Can someone try to explain why this should be true?
Actually, it is more a way to easily remember the method (and I guess you are talking about separable differential equation here).
We have
$$\begin{align} \frac{\partial y}{\partial x}&=\frac{Q(y(x,z))}{P(x)}\\ \frac{\frac{\partial y}{\partial x}}{Q(y(x,z))} &=\frac{1}{P(x)}\\ \int \frac{\frac{\partial y}{\partial x}}{Q(y(x,z))}\text{d}x &= \int \frac{1}{P(x)}\text{d}x\\ \int \frac{1}{Q(u)}\text{d}u &=\int \frac{1}{P(x)}\text{d}x\\ \end{align}$$ where $u=y(x,z)$ (this substitution is the key of the method because we get rid of the $\partial y/\partial x$ and it motivates the shorthand $(\dots)\text{d}y=[\dots]\text{d}x$)

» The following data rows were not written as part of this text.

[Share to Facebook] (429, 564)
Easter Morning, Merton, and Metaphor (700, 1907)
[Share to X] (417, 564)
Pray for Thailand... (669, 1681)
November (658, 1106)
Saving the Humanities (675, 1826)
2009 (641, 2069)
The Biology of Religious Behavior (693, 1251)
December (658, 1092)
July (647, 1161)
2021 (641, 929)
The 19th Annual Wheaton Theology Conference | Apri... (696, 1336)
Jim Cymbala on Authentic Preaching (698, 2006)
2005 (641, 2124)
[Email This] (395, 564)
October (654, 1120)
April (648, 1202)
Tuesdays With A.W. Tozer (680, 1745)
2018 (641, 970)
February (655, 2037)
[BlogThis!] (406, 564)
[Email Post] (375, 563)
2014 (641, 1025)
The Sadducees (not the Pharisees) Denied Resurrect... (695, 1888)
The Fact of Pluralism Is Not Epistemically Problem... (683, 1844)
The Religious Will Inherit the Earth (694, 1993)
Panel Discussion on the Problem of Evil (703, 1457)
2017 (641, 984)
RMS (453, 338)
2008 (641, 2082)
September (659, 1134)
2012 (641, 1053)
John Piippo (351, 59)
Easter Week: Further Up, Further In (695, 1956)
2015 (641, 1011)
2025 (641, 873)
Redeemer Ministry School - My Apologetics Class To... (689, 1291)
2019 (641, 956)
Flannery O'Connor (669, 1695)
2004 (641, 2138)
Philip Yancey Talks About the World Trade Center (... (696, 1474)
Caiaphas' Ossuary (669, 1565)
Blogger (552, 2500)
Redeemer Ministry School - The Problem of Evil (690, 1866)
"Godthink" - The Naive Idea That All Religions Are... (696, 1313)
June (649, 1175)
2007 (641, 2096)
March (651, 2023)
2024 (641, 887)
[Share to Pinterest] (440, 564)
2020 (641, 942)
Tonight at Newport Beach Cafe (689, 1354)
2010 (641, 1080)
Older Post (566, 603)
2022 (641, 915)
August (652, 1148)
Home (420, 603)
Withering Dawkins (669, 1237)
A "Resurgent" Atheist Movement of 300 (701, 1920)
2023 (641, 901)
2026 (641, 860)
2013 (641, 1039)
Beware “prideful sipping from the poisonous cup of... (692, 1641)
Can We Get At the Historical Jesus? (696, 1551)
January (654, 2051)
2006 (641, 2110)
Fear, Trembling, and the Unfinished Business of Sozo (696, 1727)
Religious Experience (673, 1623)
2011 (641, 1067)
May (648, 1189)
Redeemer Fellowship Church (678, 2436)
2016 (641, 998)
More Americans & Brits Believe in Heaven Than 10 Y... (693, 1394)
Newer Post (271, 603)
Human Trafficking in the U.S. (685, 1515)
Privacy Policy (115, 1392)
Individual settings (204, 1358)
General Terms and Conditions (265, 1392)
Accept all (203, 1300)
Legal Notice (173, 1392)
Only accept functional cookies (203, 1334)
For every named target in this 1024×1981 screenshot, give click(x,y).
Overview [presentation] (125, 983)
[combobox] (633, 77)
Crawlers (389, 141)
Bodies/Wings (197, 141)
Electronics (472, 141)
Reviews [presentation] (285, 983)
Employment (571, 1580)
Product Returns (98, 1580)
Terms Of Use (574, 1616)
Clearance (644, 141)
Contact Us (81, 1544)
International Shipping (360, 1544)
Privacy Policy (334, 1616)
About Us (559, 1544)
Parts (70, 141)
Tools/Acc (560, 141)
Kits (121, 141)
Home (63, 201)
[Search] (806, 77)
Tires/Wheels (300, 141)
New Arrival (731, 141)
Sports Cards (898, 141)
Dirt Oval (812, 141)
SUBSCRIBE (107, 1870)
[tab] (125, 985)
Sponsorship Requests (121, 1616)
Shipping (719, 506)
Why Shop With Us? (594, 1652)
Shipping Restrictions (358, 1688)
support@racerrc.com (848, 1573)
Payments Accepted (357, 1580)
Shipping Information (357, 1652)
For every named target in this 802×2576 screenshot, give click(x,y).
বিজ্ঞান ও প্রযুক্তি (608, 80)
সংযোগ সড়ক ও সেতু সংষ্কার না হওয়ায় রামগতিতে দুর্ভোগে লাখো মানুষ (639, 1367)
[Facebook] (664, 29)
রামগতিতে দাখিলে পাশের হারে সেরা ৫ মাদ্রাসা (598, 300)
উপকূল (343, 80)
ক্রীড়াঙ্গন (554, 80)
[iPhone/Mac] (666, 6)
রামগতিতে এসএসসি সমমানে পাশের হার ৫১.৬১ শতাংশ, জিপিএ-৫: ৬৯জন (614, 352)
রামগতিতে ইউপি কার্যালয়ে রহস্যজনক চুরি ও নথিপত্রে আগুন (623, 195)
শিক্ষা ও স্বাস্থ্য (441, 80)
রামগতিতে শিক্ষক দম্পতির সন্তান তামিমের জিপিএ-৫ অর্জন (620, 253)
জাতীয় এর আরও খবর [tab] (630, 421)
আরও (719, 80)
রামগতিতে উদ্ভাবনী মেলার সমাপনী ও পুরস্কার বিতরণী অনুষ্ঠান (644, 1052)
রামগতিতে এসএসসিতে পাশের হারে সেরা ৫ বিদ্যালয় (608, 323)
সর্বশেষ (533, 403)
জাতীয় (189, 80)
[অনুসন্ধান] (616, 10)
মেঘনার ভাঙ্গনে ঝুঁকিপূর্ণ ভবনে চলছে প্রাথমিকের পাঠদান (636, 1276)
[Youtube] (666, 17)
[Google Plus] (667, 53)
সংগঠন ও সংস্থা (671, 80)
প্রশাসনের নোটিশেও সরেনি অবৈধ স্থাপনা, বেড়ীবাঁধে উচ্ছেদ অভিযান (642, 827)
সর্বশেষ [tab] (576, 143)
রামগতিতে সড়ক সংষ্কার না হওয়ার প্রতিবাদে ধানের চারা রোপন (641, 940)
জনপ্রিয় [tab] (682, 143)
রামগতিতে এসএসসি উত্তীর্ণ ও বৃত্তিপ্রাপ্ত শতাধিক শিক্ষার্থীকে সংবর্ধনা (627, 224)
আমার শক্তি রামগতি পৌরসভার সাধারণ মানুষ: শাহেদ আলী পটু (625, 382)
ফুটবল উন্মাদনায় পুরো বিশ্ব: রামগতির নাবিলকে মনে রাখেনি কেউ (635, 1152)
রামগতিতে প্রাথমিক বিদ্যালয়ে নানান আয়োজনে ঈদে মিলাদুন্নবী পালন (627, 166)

For example, if we take $y(x,z)$ with $Q(y(x,z))=-(y(x,z))^{2}$ and $P(x)=e^{x}$, it gives
$$\int \frac{1}{-u^{2}}\text{d}u =\int \frac{1}{e^{x}}\text{d}x$$
Hence
$$\begin{align} \frac{1}{u} &=-e^{-x}+K(z)\\ u &=\frac{1}{K(z)-e^{-x}}\\ y(x,z) &=\frac{1}{K(z)-e^{-x}} \end{align}$$
where $K(z)$ is a real function of $z\in\mathbb{R}^{n}$.
Separating the "pseudo-ratio" $\frac{\partial y}{\partial x}$ is a way to remember how to use the method, but I don't think it is a formal way to write it.